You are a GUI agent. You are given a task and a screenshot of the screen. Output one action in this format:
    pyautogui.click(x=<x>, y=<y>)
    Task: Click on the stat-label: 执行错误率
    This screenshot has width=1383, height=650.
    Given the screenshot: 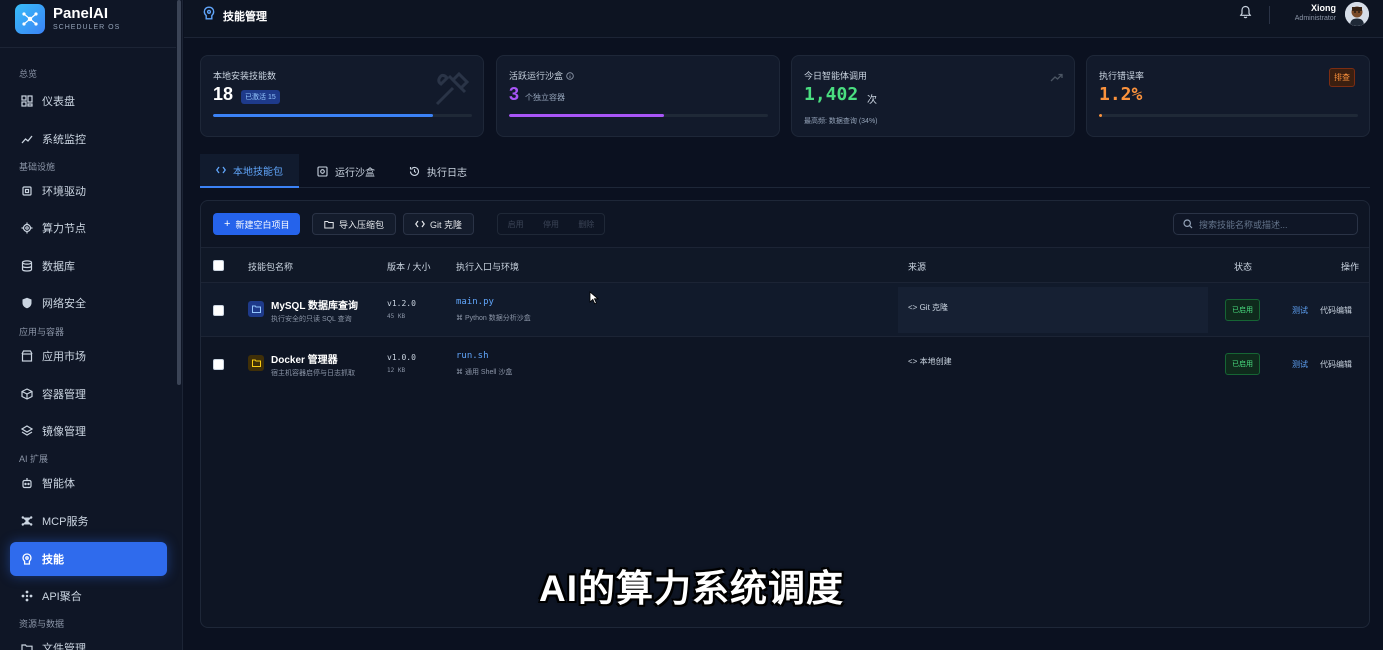 What is the action you would take?
    pyautogui.click(x=1122, y=76)
    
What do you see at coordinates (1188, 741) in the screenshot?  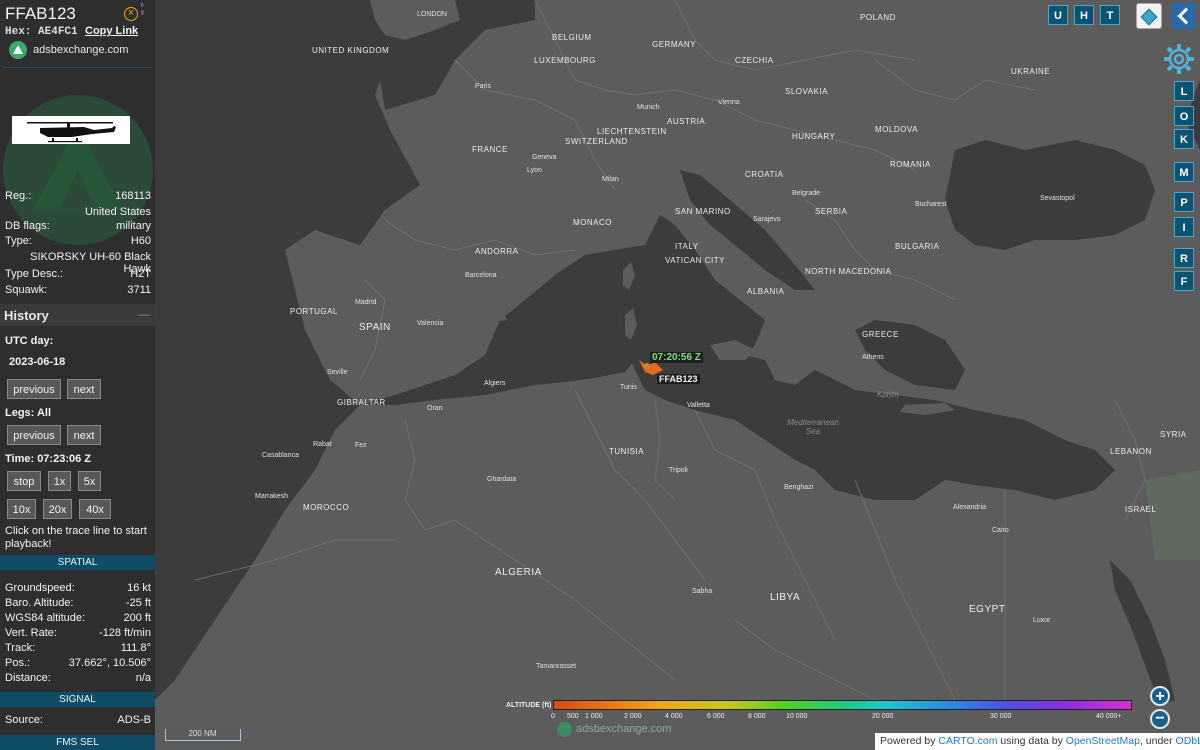 I see `odbl-link: ODbL.` at bounding box center [1188, 741].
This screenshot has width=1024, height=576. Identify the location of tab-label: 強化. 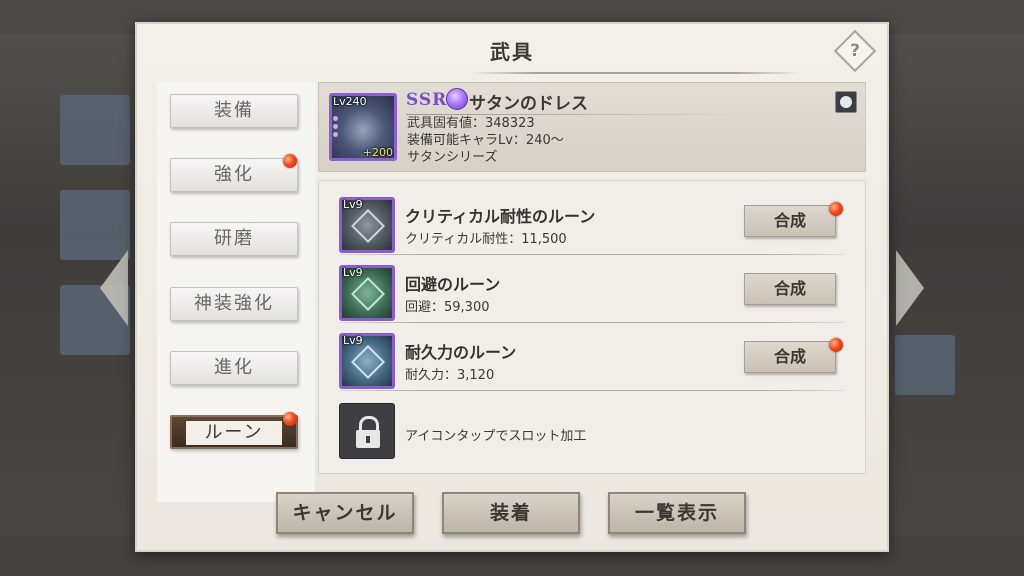
(234, 174).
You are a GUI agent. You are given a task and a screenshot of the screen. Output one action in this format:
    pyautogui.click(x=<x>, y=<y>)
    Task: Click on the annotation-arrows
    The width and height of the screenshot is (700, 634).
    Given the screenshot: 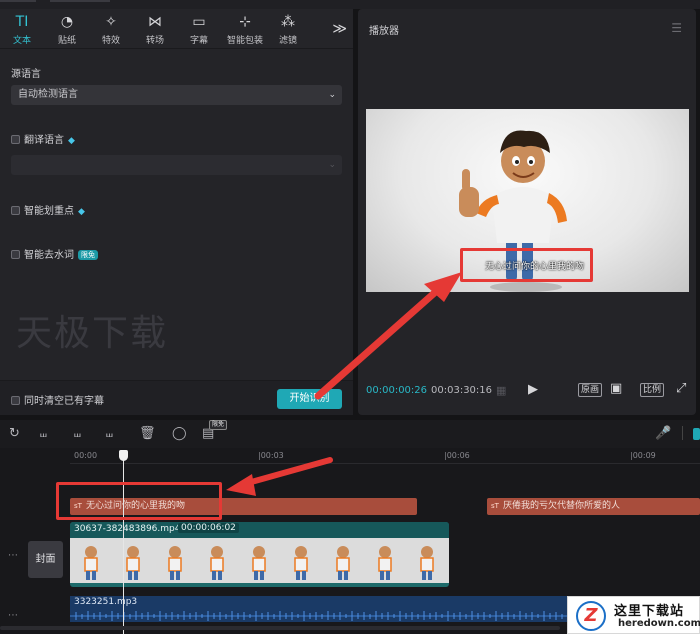 What is the action you would take?
    pyautogui.click(x=344, y=384)
    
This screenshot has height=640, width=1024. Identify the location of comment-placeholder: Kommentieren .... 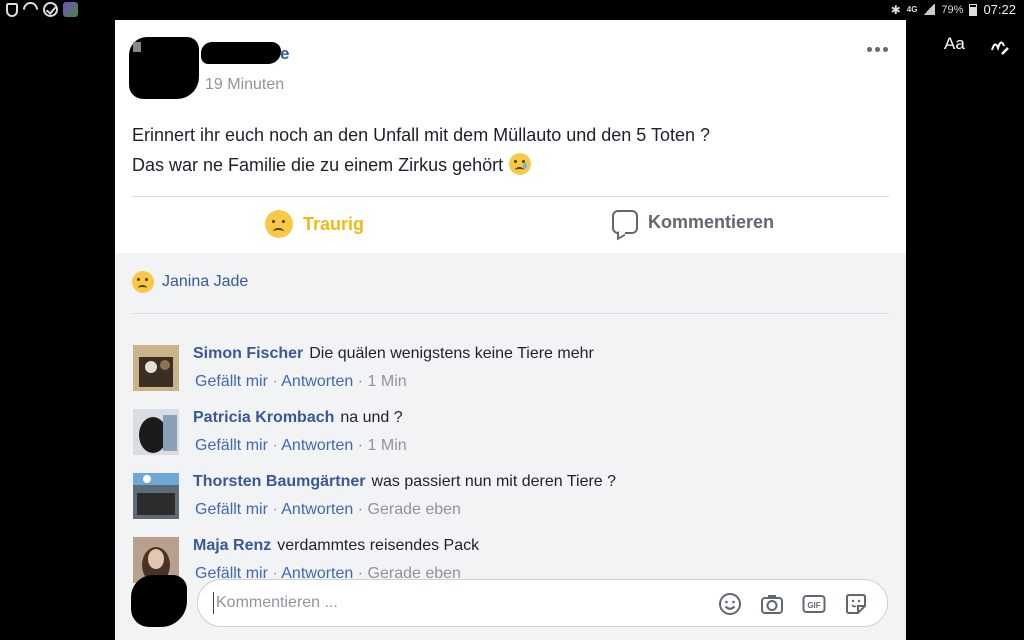
(277, 602).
────────────────────────────────────────
Render the part of the listing above that opens with the line containing "This screenshot has height=640, width=1024." and runs through the end of the listing as a Markdown table with columns Idx and Text. Give one row per line, skip blank lines, and leave out the pictures.

_TASK SOLUTION_
| Idx | Text |
|---|---|
| 1 | This screenshot has height=640, width=1024. Identify the location of comment-placeholder: Kommentieren ....  |
| 2 | (277, 602). |